Più recentemente è stato l’economista e filosofo indiano Amartya Sen, premio Nobel per l’economia nel 1998, a riesaminare in maniera critica i fondamenti utilitaristici dell’economia del benessere e la teoria delle scelte sociali. Amartya Sen è l’esponente più importante del Capability Approach, che più che una teoria è un normative framework di impostazione interdisciplinare con l’obiettivo di valutare e giudicare il benessere umano nonché di definire le politiche e le proposte per i cambiamenti a livello sociale.
Parte di questo lungo dibattito è stato recentemente ripreso dalla Commissione sulla misurazione del rendimento economico e del progresso sociale, istituita dal presidente della Repubblica francese Nicolas Sarkozy, composta da prestigiosi studiosi e guidata da Amartya Sen, Joseph Stiglitz e Jean-Paul Fitoussi. Il contributo più importante del rapporto è il richiamo alla natura multidimensionale del benessere.

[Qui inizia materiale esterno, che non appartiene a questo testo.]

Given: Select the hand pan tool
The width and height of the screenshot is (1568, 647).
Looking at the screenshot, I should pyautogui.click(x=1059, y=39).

Tra i motivi che negli anni hanno determinato l’interesse per l’analisi del benessere vi è la profonda rilevanza che questi studi hanno sulla definizione e comprensione delle politiche. Se Rawls pone l’accento sull’importanza delle politiche redistributive, nel Capability Approach di Sen si assume un atteggiamento favorevole verso la fornitura pubblica di alcuni beni essenziali, come la sicurezza sociale, l’istruzione, la sanità. A giudizio di Sen è, infatti, la presenza di tale forma di intervento pubblico che può garantire la trasformazione della pura e semplice crescita dell’economia in un aumento di benessere della popolazione. I lavori della commissione Sarkozy sottolineano l’importanza dell’attenzione ad aspetti non propriamente “economici” per troppo tempo trascurati nella definizione di benessere come la salute, l’istruzione, il ruolo della partecipazione politica e della governance, dell’ambiente e dell’insicurezza fisica. Se ne conclude che, dopo un lungo cammino, giustizia ed eguaglianza richiamano lo Stato a un ruolo rinnovato e riqualificato per la realizzazione del benessere collettivo rifattosi felicità pubblica. Il che non è poco di questi tempi.